» **WORK REQUIRED**
Output every line below exactly, please, omitting pictures.

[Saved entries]
* * *

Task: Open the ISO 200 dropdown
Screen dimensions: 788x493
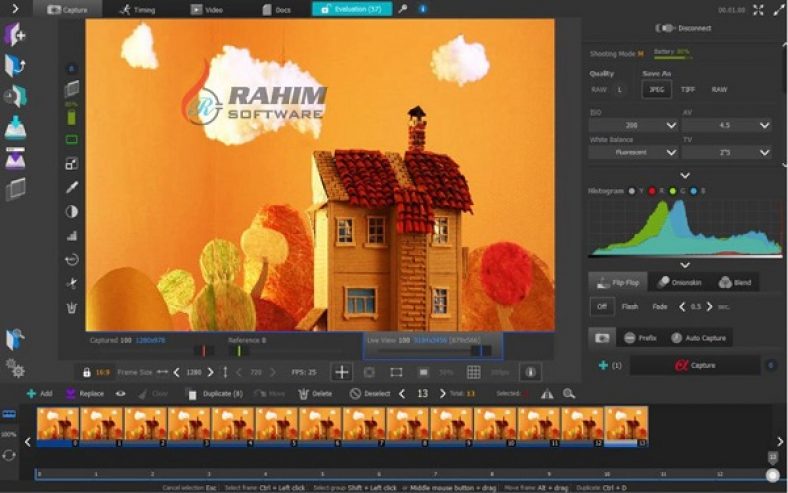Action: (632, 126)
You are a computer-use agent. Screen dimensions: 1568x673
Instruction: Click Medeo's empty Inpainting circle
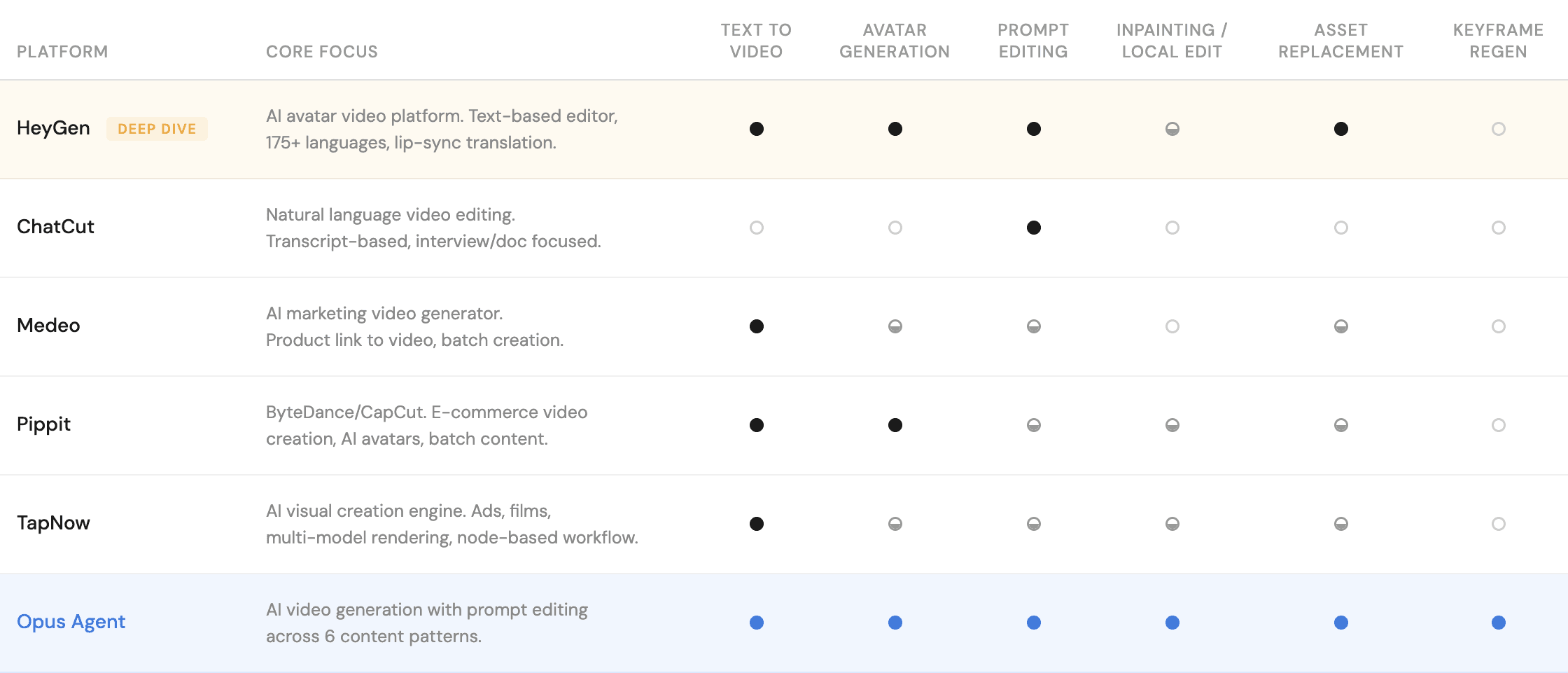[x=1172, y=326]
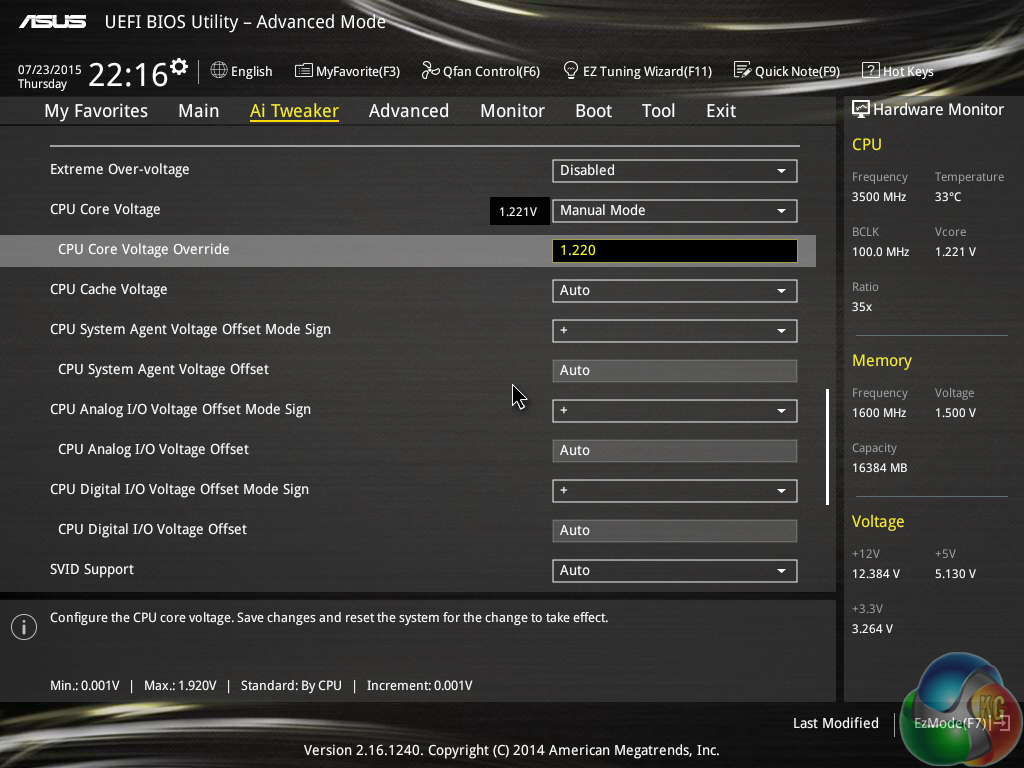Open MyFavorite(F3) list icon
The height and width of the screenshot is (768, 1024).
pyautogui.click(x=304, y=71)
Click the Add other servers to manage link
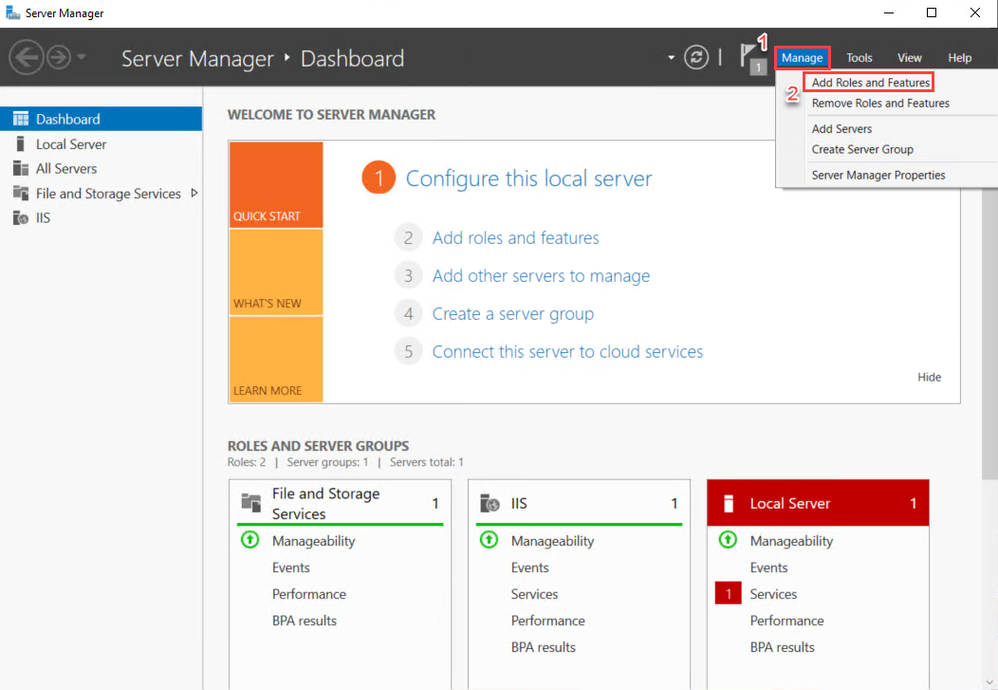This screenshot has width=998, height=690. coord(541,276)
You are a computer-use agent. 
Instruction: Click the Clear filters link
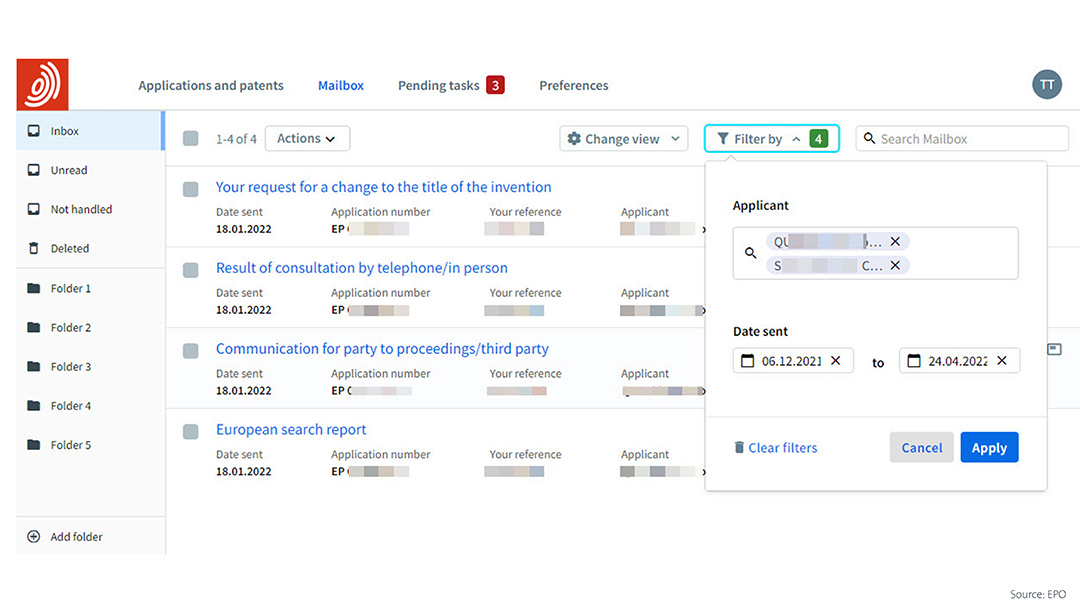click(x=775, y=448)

* * *

» **RESPONSE AREA**
Task: Open the ISO 200 dropdown
Screen dimensions: 788x493
Action: (632, 126)
You are a computer-use agent. Screen dimensions: 1568x673
Instruction: Click Medeo's empty Inpainting circle
[x=1172, y=326]
Open MyFavorite(F3) list icon
The height and width of the screenshot is (768, 1024).
pyautogui.click(x=304, y=71)
Click the Add other servers to manage link
This screenshot has width=998, height=690. coord(541,276)
You are a computer-use agent. 
Instruction: Click the Clear filters link
click(x=775, y=448)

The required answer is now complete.